* [Passage shown]
Rather like my basement, which I will admit is a jumble of outgrown toys and boxes, the narrative of the great flood is a tangle of two perspectives. The vivid voice of the Yahwist source woven through the precise and prosaic tones of the priestly authority brings unexpected life to a story often reduced to a recitation of the animals boarding two by two to amuse small children. There were depths in it I had forgotten.
God asks Noah to save everything that “has the breath of life” and to bring along what might be needed to provide for their needs and the needs of Noah’s family. Sifting through what was in my basement brought me to reflect on what I thought I needed to keep safe. As I put away things on higher shelves I began to ask myself, is this something I would have taken on the ark? Do my family or I need it? Does it breathe life into our lives? Or should I let the floodwaters take it?

* [Raw data]
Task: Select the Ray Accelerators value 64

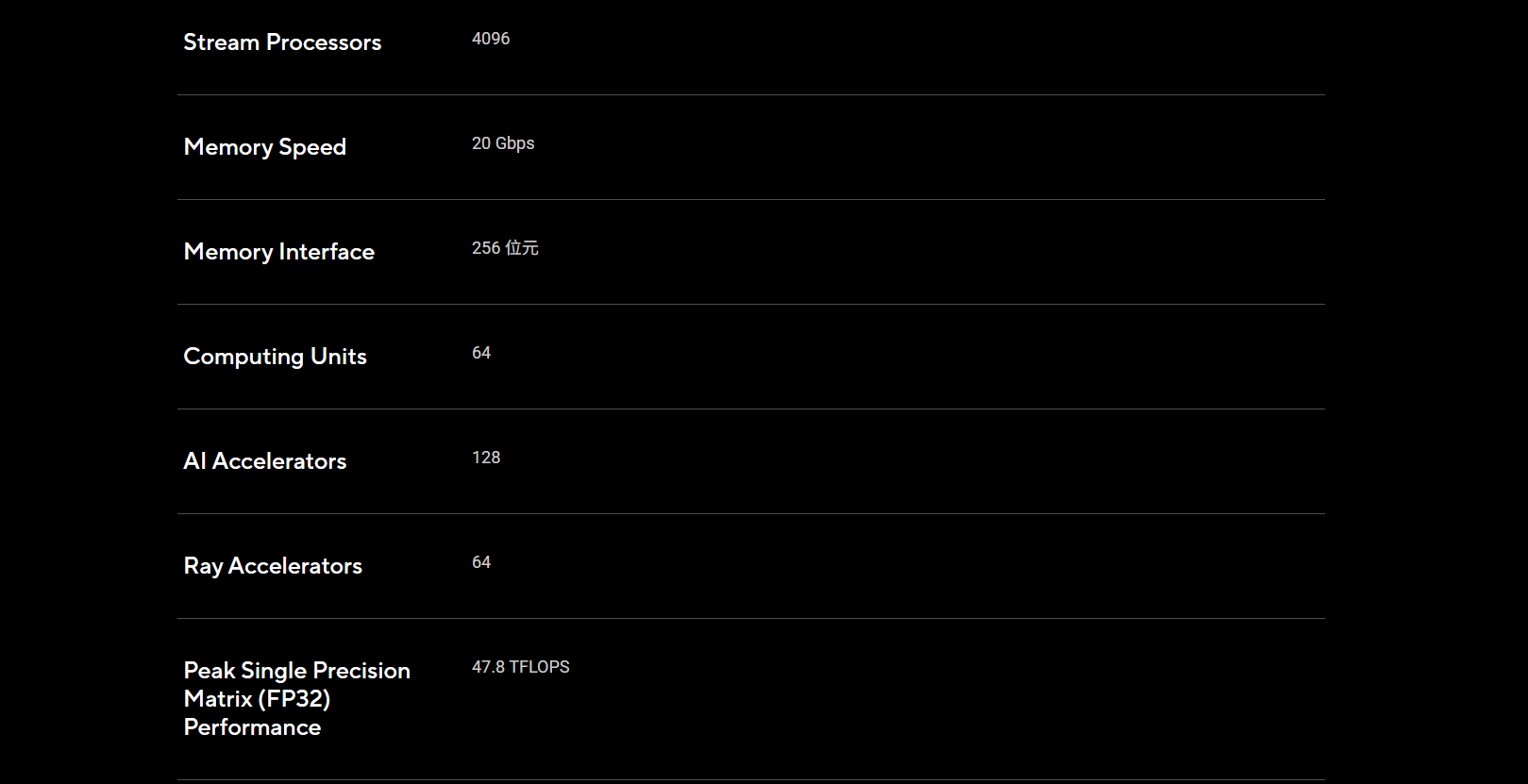Action: (481, 562)
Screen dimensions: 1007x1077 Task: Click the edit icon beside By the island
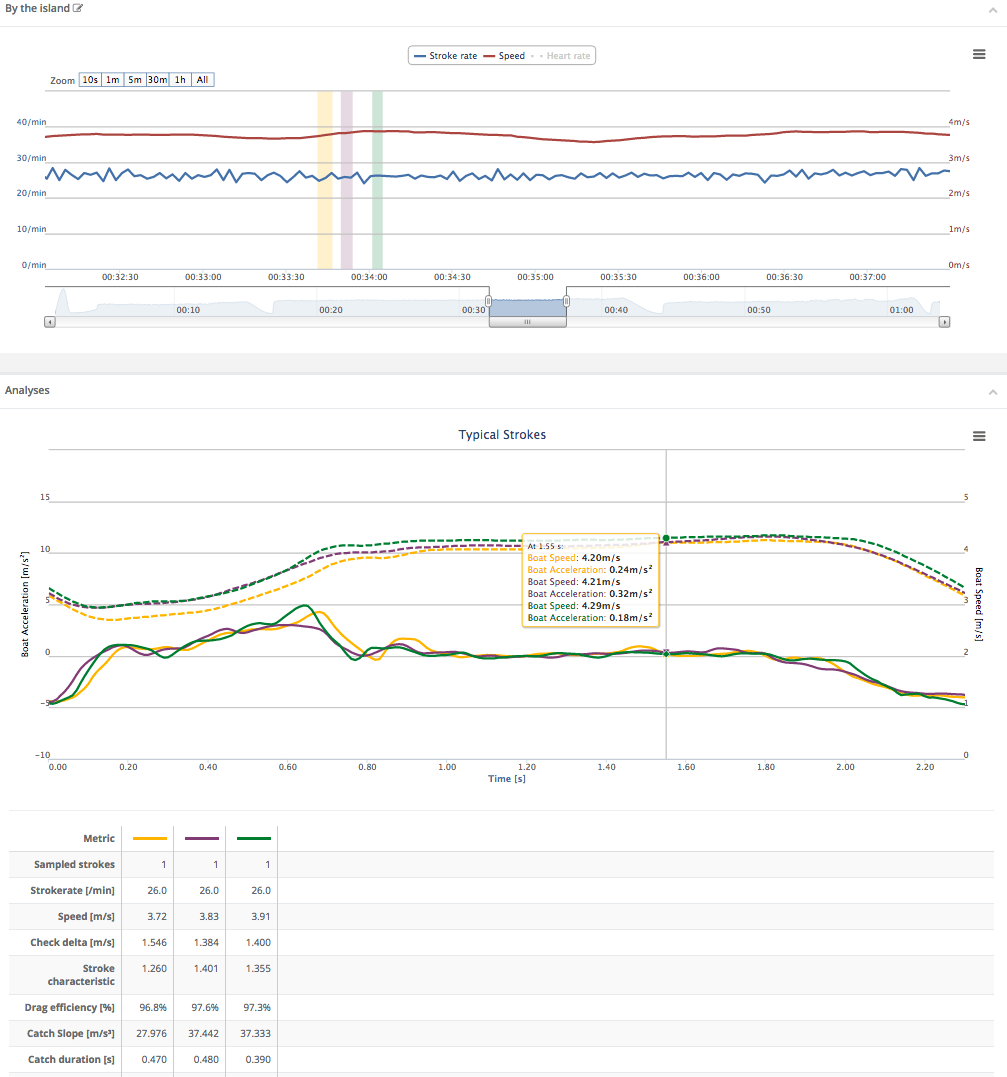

* [Required tasks]
(1) Summarize the reflection on the flood story and the basement in two sentences.
(2) Carry the reflection on the flood story and the basement forward from its last sentence.

* [Outputs in order]
(1) The writer likens a cluttered basement to the flood narrative, which weaves the vivid voice of the Yahwist source through the prosaic tones of the priestly authority and holds more depth than the familiar tale of animals boarding two by two. Recalling that God asked Noah to save everything that has the breath of life, the writer sorted the basement by asking whether each item would go on the ark, was needed, breathed life into the family's lives, or should be left to the floodwaters.</t1>

(2)
In the end my basement was a cleaner and less cluttered space, but the clearing out had gone further than the physical bits and pieces. With so much space, I had always given into the temptation to hang on to things, to keep or get things “just in case.” Then God sent a flood and a chance to begin anew.
“Do I need this?” I now wonder before packing something away in my ark of a basement. Maybe not.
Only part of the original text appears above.